O deputado estadual Rogério Correia e o federal Padre João, os dois do PT, levantaram a pertinência da luta das famílias, e a necessidade de se resolver o problema do déficit habitacional de Belo Horizonte. Frei Gilvander, da Comissão Pastoral da Terra e apoiador de ocupações urbanas e rurais, fez uma oração e defendeu a luta legítima por direitos. Cerca de 40 pessoas do Movimento dos Trabalhadores Rurais Sem Terra (MST) também levaram sua solidariedade, reforçando que a luta dos trabalhadores do campo é a mesma da cidade.

“Nesse prédio, por exemplo, não cabe todo mundo. É culpa minha, é culpa dela? Não, é culpa do pilantra do prefeito. Esse Vila Viva veio para matar nossa comunidade”, disse Valéria Borges. Ela destacou que o ato contribuiu para aumentar a indignação e mobilização das famílias da PPL. “A Pedreira precisa acordar, sair desse marasmo, acordar pra luta. Porque a gente tem direito, tem respeito, e tem dever de lutar pelo que é nosso. Tem que parar de falar a Pedreira de Cima, a Pedreira de Baixo, somos tudo favelado. Nossa comunidade chama Pedreira Prado Lopes”, destacou.

Valéria reforçou que a ocupação do prédio – batizada de Dona Maria, em homenagem a uma moradora removida da PPL pelo Viva Viva que morreu quatro meses após o despejo – aumentou os laços entre o grupo, que agora está mais forte pra seguir em reivindicação.

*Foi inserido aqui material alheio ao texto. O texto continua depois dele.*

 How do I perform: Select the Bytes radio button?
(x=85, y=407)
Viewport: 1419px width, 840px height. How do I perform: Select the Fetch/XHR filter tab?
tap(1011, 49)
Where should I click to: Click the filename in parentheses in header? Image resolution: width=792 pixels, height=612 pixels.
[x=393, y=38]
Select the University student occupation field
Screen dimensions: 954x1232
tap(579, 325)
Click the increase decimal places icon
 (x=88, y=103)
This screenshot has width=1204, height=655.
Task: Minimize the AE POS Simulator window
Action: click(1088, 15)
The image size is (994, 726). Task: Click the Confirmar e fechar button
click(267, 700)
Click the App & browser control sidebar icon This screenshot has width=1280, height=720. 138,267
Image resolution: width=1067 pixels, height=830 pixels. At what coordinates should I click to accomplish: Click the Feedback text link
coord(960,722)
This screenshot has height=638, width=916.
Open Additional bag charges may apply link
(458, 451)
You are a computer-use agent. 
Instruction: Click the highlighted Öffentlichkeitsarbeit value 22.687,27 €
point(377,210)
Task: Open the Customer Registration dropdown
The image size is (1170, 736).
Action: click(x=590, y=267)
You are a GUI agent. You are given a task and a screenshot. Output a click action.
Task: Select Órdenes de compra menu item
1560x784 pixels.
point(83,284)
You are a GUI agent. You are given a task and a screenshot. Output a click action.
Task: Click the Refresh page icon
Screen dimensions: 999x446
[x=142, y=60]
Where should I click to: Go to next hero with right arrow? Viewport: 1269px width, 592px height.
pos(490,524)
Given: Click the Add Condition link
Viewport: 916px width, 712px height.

O prédio foi desocupado no final da tarde de sábado e uma nova assembleia dos moradores será marcada ainda esta semana. “O MTD avalia a ocupação como vitoriosa ao romper o silêncio sobre o Vila Viva que, na verdade, deveria se chamar vila morta. Saímos fortalecidos para continuar as lutas pelos direitos dos moradores das vilas e favelas de BH”, conclui Vinícius Moreno, do MTD.